Keep writing the article on India's shortage of civil engineers, starting right after its last sentence.

:: DOCUMENT PASSAGE ::
** Begin **
Despite India’s rise as a technology titan with some of the world’s best engineering minds, the country's full economic potential is stifled by potholed roadways, collapsing bridges, rickety railroads, and a power grid so unreliable that many modern office buildings run their own diesel generators to make sure the lights and computers stay on.
It is not for want of money. The Indian government aims to spend $500 billion on infrastructure by 2012, and twice that amount in the following five years. The problem is a dearth of engineers or, at least, the civil engineers with the skill and expertise to make sure those ambitious projects are done on time and up to specifications.
Civil engineering was once an elite occupation in India, not only during the British colonial era of carving roads and laying train tracks, but also, long after Independence, as part of the civil service. These days, though, India’s best and brightest know there is more money and prestige in writing software for foreign customers than in building roadways for their nation.
And so it is that 26-year-old Vishal Mandvekar, despite his bachelor’s degree in civil engineering, now writes code for a Japanese automaker. Mr. Mandvekar works in an air-conditioned building with Silicon Valley amenities here in Pune, a boomtown about one hundred miles east of Mumbai. But getting to and from work requires him to spend a vexing hour on his motorcycle, navigating the crowded, cratered roads between home and his office a mere nine miles away. During the monsoon season, the many potholes “are filled with water and you can’t tell how deep they are until you hit one,” he said. Fixing all that, though, will remain some other engineer’s problem. Mr. Mandvekar earns a salary of about $765 a month. That is more than three times what he made during his short stint for a commercial contractor, supervising construction of lodging for a Sikh religious group, after he earned his degree in 2006. “It was fun doing that,” he said of the construction job. “My only dissatisfaction was the pay package.”
Young Indians’ preference for software over steel and concrete poses an economic conundrum for India. Its much-envied information technology industry generates tens of thousands of relatively well-paying jobs every year. But that lure also continues the exodus of people qualified to build the infrastructure it desperately needs to improve living conditions for the rest of its one billion people, and to bolster the sort of industries that require good highways and railroads more than high-speed internet links to the West.
In 1990, civil engineering programs had the capacity to enroll 13,500 students, while computer science and information technology departments could accept but 12,100. Yet by 2007, after a period of incredible growth in India’s software outsourcing business, computer science and other information technology programs ballooned to 193,500; civil engineering climbed to only 22,700. Often, those admitted to civil engineering programs were applicants passed over for highly competitive computer science tracks.
** End **
:: ROWS ::
** Begin **
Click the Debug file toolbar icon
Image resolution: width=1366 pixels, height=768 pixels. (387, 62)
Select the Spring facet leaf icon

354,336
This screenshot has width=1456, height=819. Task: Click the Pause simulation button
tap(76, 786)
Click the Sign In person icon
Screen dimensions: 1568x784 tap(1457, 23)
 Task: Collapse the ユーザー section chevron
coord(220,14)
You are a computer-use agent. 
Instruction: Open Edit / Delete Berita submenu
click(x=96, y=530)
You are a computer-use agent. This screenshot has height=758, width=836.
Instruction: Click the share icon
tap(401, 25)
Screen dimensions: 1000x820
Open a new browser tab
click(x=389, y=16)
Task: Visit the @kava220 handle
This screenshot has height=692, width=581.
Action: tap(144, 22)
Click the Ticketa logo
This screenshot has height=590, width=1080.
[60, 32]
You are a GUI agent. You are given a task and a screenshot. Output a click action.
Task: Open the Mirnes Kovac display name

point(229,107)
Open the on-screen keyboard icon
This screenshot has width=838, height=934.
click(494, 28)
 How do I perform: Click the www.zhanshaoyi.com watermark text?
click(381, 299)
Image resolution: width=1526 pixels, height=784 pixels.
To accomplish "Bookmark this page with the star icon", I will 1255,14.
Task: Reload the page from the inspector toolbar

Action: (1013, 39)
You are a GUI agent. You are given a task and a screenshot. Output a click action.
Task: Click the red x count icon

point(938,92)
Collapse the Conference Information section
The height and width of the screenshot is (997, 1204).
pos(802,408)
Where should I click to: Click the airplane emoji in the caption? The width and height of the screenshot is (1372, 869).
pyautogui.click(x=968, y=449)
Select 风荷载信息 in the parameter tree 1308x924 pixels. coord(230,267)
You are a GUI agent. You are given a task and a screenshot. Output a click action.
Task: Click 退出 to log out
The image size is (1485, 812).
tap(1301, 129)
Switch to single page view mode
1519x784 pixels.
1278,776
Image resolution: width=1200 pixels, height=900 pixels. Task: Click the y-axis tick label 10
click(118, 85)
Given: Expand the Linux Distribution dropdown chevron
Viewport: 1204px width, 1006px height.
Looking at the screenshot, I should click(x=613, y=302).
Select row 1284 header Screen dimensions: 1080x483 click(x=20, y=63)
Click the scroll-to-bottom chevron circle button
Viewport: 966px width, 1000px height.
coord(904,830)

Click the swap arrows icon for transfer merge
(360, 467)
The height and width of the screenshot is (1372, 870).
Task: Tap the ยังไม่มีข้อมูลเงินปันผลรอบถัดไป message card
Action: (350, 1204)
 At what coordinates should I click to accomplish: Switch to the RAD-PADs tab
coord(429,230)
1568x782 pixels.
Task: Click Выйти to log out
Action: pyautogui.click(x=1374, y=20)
** End **
:: ANSWER TO THIS TASK ::
There are various other reasons that India has struggled to build a modern infrastructure, including poor planning, political meddling, and outright corruption. But the shortage of civil engineers is an important factor. In 2008, the World Bank estimated that India would need to train three times as many civil engineers as it does now to meet its infrastructure needs.
The government has “kick-started a massive infrastructure development program without checking on the manpower supply,” said Atul Bhobe, managing director of S.N. Bhobe & Associates, a civil engineering design company. “The government is willing to spend $1 trillion,” he said, “but you don’t have the wherewithal to spend that kind of money.”
Sujay Kalele, an executive with Kolte-Patil, a Pune-based developer of residential and commercial buildings, said the company’s projects could be completed as much as three months faster if it could find enough skilled engineers. “If we need ten good-quality civil engineers, we may get four or five,” Mr. Kalele said.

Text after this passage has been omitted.